Ieri sul Corriere c’era un bel articolo/intervista a: Emilio Isgrò l’artista che si è divertito, e si diverte a cancellare le parole. O gli stati dalle carte geografiche.

Perché si sente di più l’importanza di qualcosa che manca.

” Cancellando si crea un ostacolo tra l’occhio e la parola. Tu vedi una parola e pensi di averla capita. In realtà non la vedi più. Se la cancelli, allora la guardi davvero”.

Così dice narrando la sua estetica e filosofia.

E mi ricorda la nostalgia della terra o dell’amato quando manca. La presenza ha peso nella assenza.

Ci ho giocato anch’io a cancellare le parole ai tempi per far emergere qualche frammento che resta.

Si chiama caviardage: si prende una pagina scritta e si cancellano parole e frasi tenendo quelle che compongono un nuovo testo.

Nel mio caso:

Chiudere il richiamo

della vita

quando vivi

quello che vuoi…

poi ti ho visto cadere:

non ti amo più.

Decidere con freddezza

di chiudere

in realtà un modo

per dare

il primo passo.

Svelare altro

mi piace.




Etimologia:

“Caviardage:
parola che deriva dal francese caviar, caviale che sappiamo essere nero…  “cavialeggiare” cioè, “annerire”.
L’origine del nome Caviardage risale alla Russia del periodo zarista nel quale venivano cancellati gli elementi indesiderati di un documento.

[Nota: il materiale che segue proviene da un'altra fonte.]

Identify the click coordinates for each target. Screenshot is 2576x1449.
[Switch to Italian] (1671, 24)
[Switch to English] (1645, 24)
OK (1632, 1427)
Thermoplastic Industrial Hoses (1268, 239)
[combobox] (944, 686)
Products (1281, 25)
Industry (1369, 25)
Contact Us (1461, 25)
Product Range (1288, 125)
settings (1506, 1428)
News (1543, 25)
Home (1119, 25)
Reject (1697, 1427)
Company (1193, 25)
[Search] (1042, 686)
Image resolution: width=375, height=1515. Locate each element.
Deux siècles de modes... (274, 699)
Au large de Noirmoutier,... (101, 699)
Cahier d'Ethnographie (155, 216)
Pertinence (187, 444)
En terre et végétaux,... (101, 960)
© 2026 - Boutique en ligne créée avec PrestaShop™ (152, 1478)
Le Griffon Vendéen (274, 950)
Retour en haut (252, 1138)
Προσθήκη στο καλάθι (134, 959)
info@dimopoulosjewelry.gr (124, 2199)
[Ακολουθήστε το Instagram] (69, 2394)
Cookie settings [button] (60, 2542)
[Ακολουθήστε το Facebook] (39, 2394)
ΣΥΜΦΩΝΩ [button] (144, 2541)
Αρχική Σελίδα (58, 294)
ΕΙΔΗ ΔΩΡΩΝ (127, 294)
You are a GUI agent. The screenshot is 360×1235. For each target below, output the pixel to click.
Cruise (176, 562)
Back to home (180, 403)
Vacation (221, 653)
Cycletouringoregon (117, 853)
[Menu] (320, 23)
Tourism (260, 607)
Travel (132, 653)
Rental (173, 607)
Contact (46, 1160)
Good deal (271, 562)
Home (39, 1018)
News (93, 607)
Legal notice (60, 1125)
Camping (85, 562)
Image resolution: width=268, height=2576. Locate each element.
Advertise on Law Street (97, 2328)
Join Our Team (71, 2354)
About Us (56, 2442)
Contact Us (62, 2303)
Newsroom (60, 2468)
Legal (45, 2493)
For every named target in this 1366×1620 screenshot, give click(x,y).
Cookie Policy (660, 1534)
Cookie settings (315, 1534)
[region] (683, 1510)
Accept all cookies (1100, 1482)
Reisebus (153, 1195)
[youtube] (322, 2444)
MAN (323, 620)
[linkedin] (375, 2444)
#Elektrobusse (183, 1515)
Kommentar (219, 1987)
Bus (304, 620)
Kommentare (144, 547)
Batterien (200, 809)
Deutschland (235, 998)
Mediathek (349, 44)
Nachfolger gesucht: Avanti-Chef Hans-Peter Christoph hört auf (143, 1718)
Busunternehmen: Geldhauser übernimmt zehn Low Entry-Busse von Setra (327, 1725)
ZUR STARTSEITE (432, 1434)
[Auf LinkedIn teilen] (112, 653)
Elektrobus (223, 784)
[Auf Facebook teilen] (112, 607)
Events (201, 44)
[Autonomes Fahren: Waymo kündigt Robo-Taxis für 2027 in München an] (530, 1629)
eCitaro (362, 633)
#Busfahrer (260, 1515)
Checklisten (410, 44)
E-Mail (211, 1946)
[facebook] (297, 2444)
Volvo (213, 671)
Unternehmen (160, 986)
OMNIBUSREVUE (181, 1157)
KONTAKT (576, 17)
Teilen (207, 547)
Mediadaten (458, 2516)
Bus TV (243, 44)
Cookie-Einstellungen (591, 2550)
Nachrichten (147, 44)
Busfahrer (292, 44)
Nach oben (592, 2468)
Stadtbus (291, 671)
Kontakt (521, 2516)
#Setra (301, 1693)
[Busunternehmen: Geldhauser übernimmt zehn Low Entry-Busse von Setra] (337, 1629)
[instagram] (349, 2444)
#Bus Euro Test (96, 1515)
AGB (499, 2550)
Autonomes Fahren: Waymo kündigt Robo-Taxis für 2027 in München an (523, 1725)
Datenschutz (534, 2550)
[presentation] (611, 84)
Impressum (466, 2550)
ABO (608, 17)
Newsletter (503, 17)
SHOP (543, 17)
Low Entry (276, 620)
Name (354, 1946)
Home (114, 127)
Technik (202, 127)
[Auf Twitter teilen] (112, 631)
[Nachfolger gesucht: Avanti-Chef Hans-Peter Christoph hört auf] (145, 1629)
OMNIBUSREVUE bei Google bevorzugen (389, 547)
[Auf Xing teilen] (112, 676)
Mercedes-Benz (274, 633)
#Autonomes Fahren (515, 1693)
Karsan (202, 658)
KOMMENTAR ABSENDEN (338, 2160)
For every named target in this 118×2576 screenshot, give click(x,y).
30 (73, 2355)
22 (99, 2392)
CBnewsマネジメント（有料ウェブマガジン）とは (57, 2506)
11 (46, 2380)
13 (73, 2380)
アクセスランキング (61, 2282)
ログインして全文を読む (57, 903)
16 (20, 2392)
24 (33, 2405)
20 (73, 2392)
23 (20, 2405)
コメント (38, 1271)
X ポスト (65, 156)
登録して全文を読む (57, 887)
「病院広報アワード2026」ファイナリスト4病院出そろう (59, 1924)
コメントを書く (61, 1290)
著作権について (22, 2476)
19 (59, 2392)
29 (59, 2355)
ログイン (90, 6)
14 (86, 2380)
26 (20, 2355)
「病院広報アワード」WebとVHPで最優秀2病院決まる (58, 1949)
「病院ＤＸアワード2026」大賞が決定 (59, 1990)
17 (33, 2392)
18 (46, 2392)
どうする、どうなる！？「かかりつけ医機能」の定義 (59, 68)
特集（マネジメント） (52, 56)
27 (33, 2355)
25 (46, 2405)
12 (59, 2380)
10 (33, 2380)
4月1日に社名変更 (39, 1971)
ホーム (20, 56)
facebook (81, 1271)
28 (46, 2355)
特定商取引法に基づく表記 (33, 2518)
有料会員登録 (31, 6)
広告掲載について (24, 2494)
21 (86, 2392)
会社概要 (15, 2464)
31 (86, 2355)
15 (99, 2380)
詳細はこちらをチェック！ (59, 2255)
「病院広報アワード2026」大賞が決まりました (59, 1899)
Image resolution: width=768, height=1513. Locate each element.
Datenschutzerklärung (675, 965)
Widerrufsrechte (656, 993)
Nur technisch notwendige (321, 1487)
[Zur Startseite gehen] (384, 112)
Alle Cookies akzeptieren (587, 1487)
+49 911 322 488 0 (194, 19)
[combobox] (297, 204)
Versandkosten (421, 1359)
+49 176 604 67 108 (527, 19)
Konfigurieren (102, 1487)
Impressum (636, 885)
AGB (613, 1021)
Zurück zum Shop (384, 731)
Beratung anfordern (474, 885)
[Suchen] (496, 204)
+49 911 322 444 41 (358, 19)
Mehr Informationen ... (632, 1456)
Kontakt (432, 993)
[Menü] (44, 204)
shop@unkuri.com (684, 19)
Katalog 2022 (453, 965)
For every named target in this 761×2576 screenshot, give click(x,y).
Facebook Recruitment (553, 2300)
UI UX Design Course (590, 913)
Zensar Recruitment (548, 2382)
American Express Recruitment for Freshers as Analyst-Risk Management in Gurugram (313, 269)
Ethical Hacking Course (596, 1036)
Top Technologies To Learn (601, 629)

Anche in altre epoche storiche questa pratica di “censura” era praticata: vi sono prove che la cancellazione era presente anche ai tempi dei sumeri.

Oggi si colloca all’interno di un più ampio movimento artistico letterario della Found Poetry che, insieme alla Blackout Poetry e alla Erasure Poetry, sostengono l’arte di trovare poesie cancellando”.




Nella mostra alla quale ho partecipato a Milano, anni fa, mostravo un intero magazine stravolto e con pagine cancellate…

Lo consiglio come occupazione divertente: basta prendere un vecchio libro o giornale, un pennarello nero e… Lasciar andare l’intuito e la fantasia… liberatorio in questo periodo nero.